We sincerely appreciate your recognition of our work! Throughout the whole process, we have gained valuable insights, and it has been an honor to benefit from your time and expertise. Your feedback has played a crucial role in helping us further refine and improve our work.
This paper introduces NoiseVAE, a novel molecular pre-training method, for learning atom-specific noise distributions in different molecules. The variational autoencoder (VAE) based model consists of a Noise Generator and a Denoising Module that are jointly trained. The pretraining objective is to learn atom-specific noise distributions that align better with quantum mechanical theories than empirically derived strategies. The results show that the pretraining DenoiseVAE can generate noises specific to atomistic environments and improve the prediction accuracy on molecular properties such as the HOMO-LUMO gap and potential energy.
优点
Originality
My expertise in related literature is limited.
- The NoiseVAE model leverages a VAE for a more robust atom-specific and physics-related generation of noise distribution.
Quality
- The experiments/results are very comprehensive.

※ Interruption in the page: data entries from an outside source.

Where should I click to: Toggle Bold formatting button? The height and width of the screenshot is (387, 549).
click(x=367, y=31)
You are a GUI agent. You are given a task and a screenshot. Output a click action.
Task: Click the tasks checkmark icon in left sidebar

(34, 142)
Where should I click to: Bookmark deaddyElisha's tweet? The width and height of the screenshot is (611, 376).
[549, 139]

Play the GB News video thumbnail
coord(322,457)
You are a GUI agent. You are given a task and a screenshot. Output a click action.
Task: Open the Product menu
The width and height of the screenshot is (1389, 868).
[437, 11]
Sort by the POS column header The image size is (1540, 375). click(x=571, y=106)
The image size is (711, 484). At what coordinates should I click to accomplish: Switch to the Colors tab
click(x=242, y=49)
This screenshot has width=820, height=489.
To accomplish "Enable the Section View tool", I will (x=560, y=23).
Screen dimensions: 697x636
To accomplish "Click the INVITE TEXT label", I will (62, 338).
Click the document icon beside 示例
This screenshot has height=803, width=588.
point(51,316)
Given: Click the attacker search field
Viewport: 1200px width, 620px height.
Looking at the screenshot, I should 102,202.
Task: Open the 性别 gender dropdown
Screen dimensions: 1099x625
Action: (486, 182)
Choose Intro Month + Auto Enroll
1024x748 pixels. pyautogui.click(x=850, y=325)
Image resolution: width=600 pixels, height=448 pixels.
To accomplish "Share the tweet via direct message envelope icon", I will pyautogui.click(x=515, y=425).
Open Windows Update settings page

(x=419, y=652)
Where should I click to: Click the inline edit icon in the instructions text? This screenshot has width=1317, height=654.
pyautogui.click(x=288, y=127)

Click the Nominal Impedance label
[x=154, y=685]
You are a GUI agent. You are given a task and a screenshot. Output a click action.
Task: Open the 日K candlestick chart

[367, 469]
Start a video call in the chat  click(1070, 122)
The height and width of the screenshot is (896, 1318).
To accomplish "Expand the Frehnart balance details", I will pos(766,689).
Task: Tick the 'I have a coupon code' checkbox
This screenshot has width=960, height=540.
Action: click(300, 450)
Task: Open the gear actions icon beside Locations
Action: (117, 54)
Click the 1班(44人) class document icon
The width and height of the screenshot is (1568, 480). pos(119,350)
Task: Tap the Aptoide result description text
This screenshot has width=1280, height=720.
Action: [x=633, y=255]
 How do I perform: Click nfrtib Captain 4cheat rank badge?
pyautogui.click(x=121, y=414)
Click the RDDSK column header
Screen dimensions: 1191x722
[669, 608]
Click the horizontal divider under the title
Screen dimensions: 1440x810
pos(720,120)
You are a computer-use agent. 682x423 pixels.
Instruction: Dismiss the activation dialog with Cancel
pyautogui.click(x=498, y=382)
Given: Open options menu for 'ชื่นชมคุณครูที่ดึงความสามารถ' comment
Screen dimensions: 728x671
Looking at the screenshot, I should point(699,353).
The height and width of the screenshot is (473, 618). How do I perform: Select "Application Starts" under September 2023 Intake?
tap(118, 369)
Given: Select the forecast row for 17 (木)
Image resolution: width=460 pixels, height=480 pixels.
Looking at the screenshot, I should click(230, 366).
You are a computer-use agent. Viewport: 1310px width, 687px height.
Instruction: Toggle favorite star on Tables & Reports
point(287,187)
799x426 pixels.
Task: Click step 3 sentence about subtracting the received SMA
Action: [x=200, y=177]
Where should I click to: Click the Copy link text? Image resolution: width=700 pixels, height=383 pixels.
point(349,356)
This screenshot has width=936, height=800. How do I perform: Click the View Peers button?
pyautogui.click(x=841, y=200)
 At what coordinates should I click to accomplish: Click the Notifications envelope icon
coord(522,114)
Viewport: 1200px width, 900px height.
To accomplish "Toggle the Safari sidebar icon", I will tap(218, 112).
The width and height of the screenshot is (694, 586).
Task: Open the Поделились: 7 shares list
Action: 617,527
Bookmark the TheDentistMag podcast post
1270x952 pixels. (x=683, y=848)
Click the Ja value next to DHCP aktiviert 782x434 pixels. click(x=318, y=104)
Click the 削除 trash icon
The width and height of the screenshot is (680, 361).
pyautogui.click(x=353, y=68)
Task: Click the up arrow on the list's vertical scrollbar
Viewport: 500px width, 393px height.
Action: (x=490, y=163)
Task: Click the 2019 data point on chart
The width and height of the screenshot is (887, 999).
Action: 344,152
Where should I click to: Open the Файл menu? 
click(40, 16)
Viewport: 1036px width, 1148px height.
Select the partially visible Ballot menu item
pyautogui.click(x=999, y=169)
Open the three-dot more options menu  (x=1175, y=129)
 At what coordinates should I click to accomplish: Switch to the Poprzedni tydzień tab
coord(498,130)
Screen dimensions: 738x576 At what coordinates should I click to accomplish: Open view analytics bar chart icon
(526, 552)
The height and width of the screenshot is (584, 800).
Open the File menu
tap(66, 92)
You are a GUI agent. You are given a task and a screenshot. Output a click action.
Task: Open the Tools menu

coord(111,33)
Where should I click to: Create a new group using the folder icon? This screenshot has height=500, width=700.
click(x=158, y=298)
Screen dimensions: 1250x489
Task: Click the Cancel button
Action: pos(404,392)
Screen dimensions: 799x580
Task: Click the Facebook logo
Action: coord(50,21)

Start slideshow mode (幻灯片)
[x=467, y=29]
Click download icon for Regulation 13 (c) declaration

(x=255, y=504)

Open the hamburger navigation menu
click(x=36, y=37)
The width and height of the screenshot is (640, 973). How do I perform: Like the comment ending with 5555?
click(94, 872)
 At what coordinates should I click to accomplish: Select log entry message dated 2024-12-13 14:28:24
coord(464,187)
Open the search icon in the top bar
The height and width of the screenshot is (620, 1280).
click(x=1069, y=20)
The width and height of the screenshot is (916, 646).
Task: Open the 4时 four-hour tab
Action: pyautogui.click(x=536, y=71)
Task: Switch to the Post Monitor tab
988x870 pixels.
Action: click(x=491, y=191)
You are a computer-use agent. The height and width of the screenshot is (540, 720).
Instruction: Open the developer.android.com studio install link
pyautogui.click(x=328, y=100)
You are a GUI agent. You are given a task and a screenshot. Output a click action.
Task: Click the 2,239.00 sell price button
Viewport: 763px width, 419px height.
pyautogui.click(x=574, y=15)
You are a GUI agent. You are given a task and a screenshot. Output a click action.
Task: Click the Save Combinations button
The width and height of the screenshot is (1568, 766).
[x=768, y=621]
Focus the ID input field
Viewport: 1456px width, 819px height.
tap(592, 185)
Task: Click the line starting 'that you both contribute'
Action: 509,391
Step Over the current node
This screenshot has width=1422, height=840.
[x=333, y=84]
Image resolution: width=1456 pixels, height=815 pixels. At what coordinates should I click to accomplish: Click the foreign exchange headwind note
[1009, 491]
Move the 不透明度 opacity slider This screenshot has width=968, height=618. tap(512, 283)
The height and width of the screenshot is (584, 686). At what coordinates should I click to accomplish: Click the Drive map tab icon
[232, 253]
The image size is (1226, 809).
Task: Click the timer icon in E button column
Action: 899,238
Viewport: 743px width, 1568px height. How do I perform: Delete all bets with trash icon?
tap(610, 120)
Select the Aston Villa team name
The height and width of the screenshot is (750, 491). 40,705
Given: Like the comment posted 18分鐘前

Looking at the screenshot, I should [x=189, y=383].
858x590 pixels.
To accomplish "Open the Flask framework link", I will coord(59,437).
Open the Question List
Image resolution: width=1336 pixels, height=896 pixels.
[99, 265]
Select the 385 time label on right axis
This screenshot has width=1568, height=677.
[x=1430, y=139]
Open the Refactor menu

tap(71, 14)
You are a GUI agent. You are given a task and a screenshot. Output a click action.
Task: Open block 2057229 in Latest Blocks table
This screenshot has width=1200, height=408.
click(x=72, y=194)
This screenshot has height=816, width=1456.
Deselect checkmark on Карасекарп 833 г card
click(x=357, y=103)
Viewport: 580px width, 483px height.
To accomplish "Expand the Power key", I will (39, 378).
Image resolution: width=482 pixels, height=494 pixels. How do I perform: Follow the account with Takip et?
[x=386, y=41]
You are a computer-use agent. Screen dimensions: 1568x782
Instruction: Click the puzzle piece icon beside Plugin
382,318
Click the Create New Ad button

- The shown results on the downstream tasks suggest the robustness of the generated noise in providing quantum chemical information for accurately predicting molecular properties.
Clarity
- The pretraining objective and method for NoiseVAE are well introduced with details.
Significance
- Exploring the conformational space efficiently is of significance in quantum chemical simulations. NoiseVAE provides a way to efficiently sample conformations around a given geometry.
缺点
While I appreciate the amount of information and results presented in the paper, I find the experiments and results a bit difficult to follow.
-
The authors showed proof that the proposed DenoiseVAE provides a higher theoretical evidence lower bound (ELBO) guarantee for the real conformation distribution of isoenergetic molecules.
-
Subsequently, to show the effectiveness of the DenoiseVAE, the authors conducted downstream tasks with the pre-trained DenoiseVAE for predicting molecular properties.
-
However, the authors did not provide a clear explanation of how DenoiseVAE was used in the downstream molecular property prediction tasks. To the best of my understanding, the DenoiseVAE was used to generate noise distributions for the input molecules. However, how were these noise distributions leveraged was not clear to me.
-
The tables with results are also a bit misleading. For example, tables 1 and 2 mentioned "force prediction", but the 12 properties in Table 1 were not force-related and the values in Table 2 seemed more energy-related than force-related.
-
In addition, the paper lacks details on the training process of the NoiseVAE model. Specifically, the pretraining is performed with the PCQM4Mv2 dataset, but the paper only briefly mentions that the dataset has 3.4 million organic molecules.
问题
The authors are encouraged to provide more details concerning the above-mentioned weaknesses. For example,
- What is the significance of the PCQM4Mv2 dataset in the pretraining of the NoiseVAE model?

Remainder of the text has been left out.